Problem details: Pick up the forum post on Aspose PDF text extraction failures and continue it from its final sentence.

We use Aspose pdf for .net with Text absorber, to extract text from specific regions of a pdf page. We havo problems with a customer wich produces Pdf from AS/400 using a software (Laser 400) based on Amyuni Pdf Converter. We have two categories of files with errors, in the first (Gel_Bolla_ven.pdf)Text absorber seems find no text (in some points in debug we see extracted a serie of \0 only), in the second (Gel_Ord_For.pdf) we find the fixed text (these are invoices generated from a template filled with specific values in the fields) but not the values.

[Stored data entries]
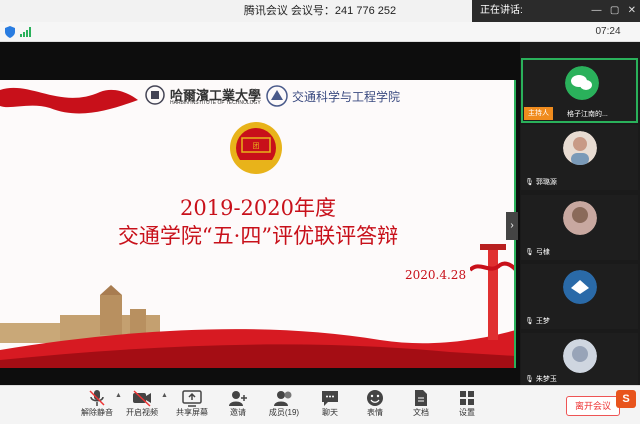  What do you see at coordinates (626, 399) in the screenshot?
I see `sogou-ime-icon: S` at bounding box center [626, 399].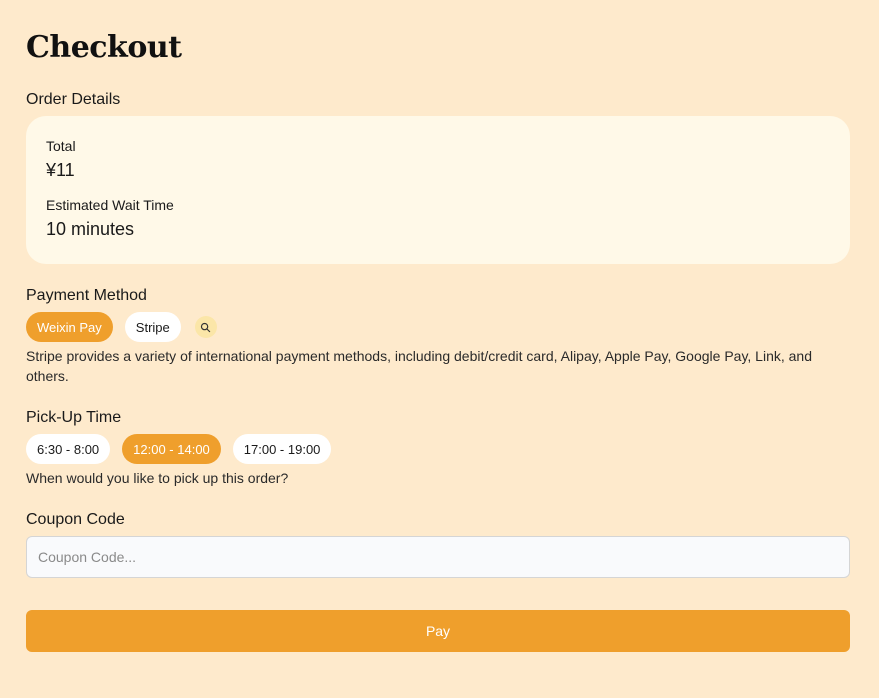 Image resolution: width=879 pixels, height=698 pixels. Describe the element at coordinates (438, 631) in the screenshot. I see `pay-button: Pay` at that location.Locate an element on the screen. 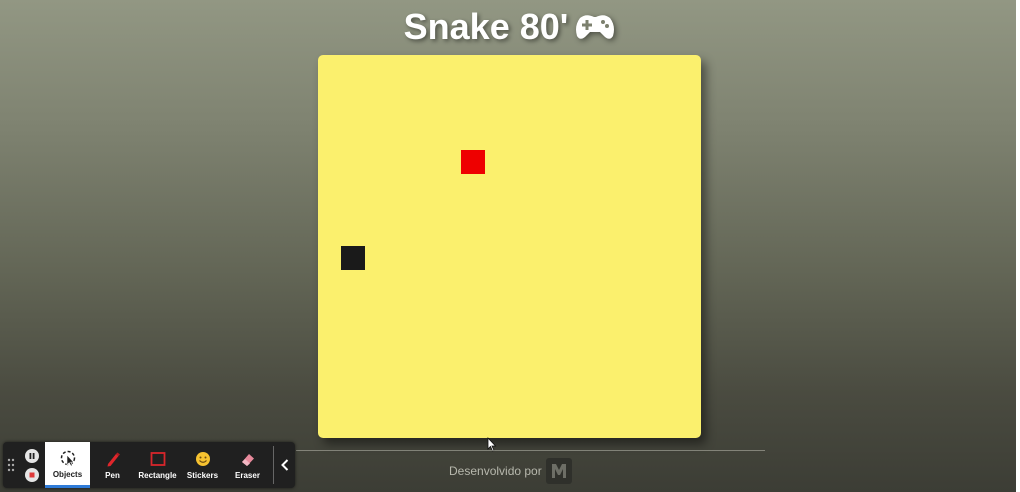 This screenshot has height=492, width=1020. tool-label: Eraser is located at coordinates (248, 476).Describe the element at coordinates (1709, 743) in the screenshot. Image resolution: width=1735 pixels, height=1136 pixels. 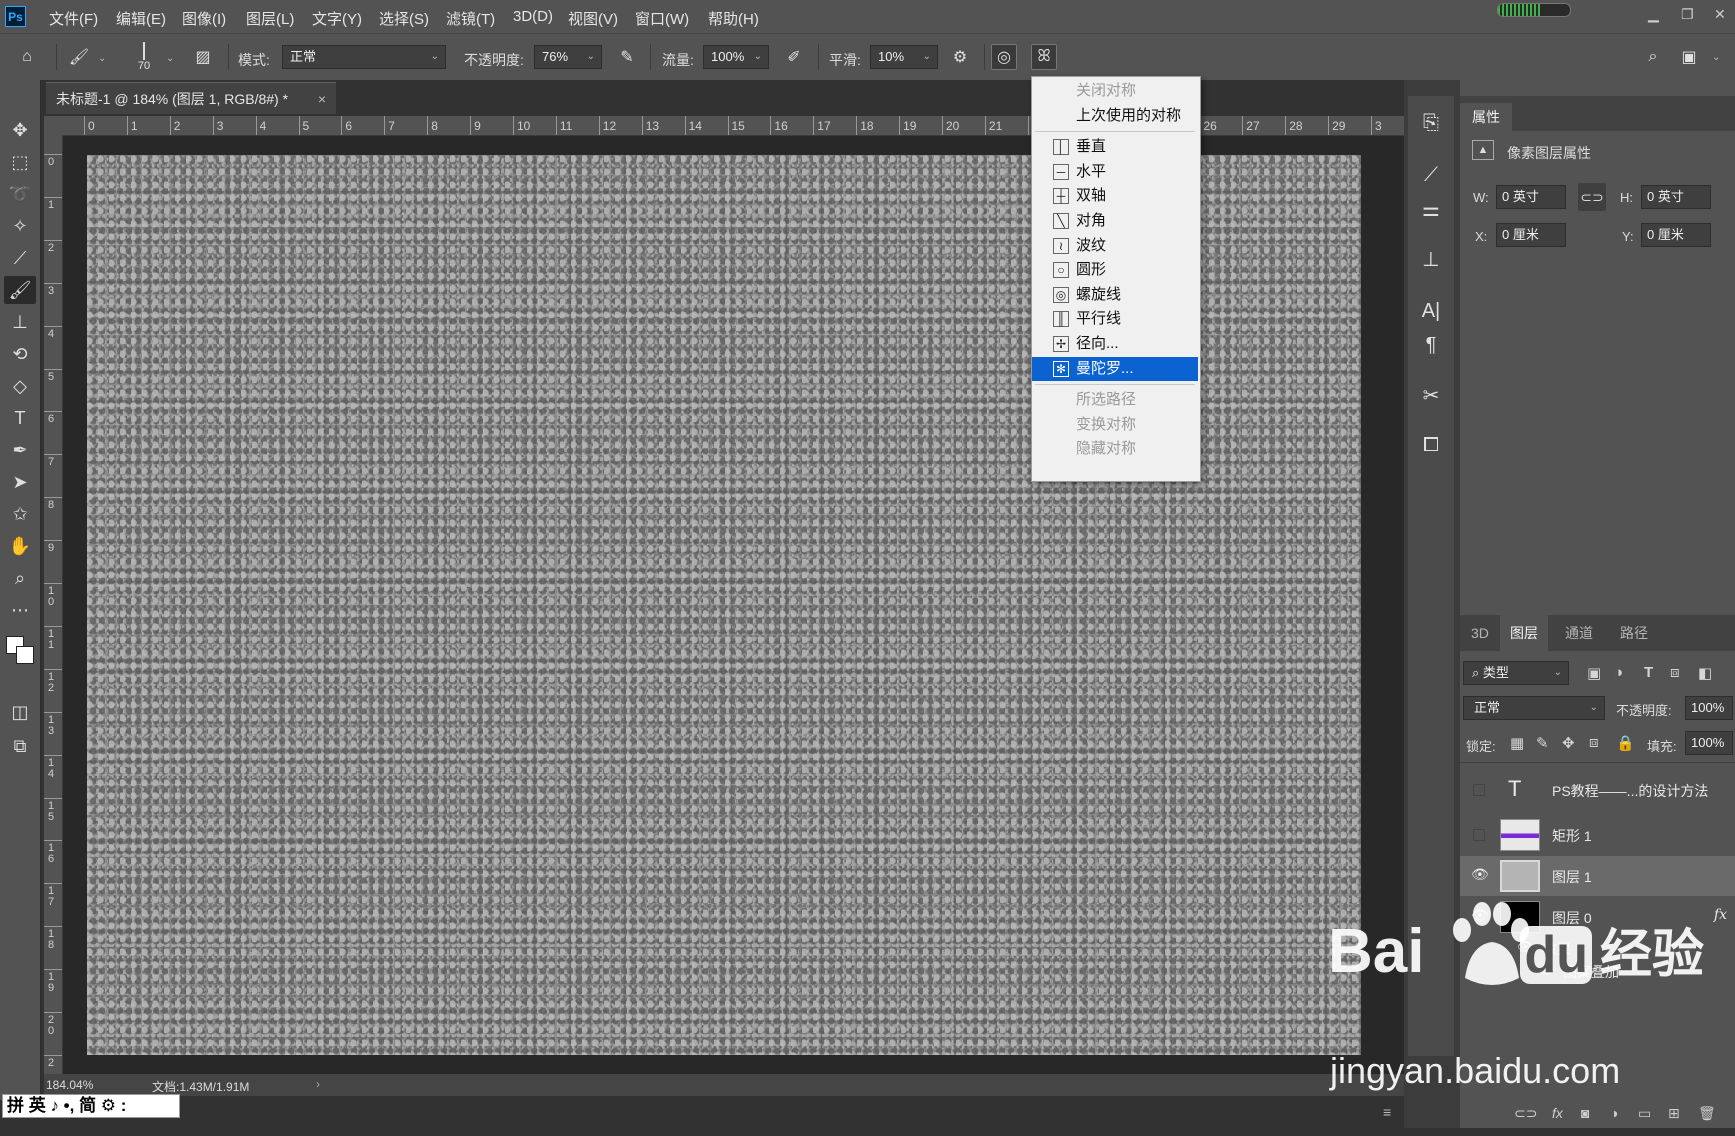
I see `fill-field: 100%` at that location. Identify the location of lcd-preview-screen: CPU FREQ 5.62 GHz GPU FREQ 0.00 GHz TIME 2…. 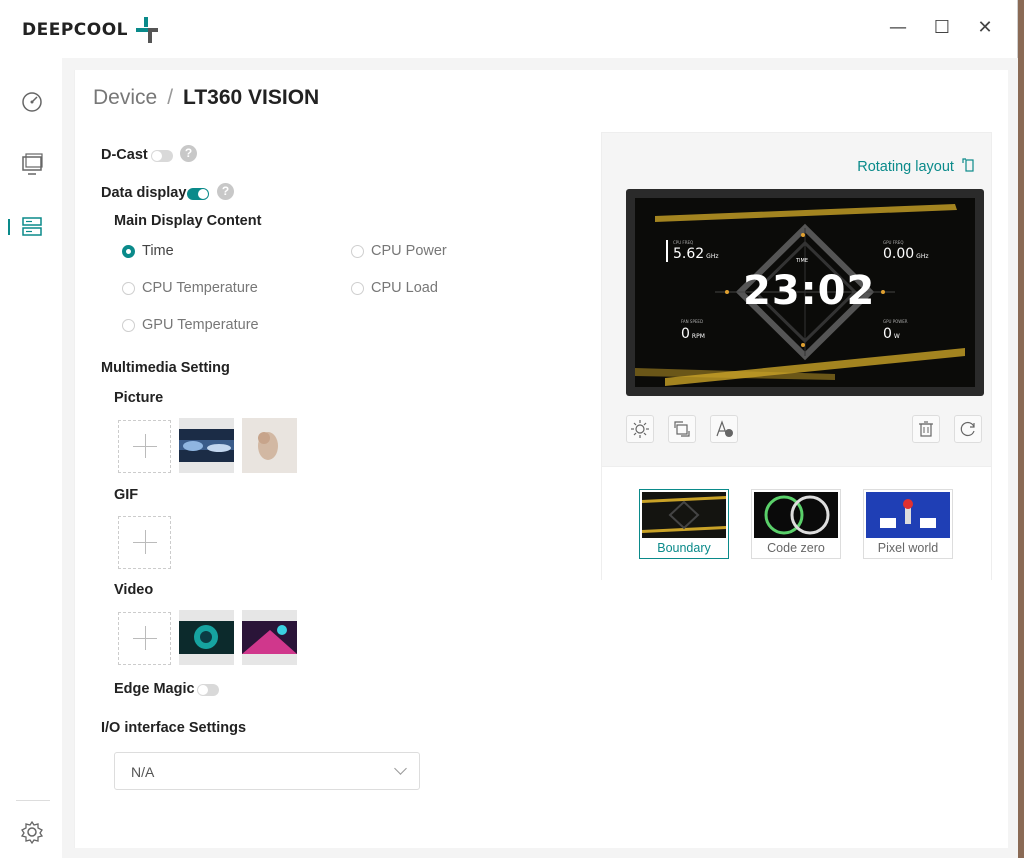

The answer:
We use absorber with a rectangle, we tried also with a rectangle which covers the whole page,
var absorber = new TextAbsorber
{
TextSearchOptions =
{
LimitToPageBounds = true,
Rectangle = new Aspose.Pdf.Rectangle(left, pdf.PageInfo.Height - top, right, pdf.PageInfo.Height - bottom)
}
};
// Accept the absorber for page (1-based)
pdf.Pages[nPage + 1].Accept(absorber);
We tried also to set the options
SearchForTextRelatedGraphics,
UseFontEngineEncoding
but with no result
Gel_Bolla_Ven.pdf (544.4 KB)
Gel_Ord_For.pdf (517.6 KB)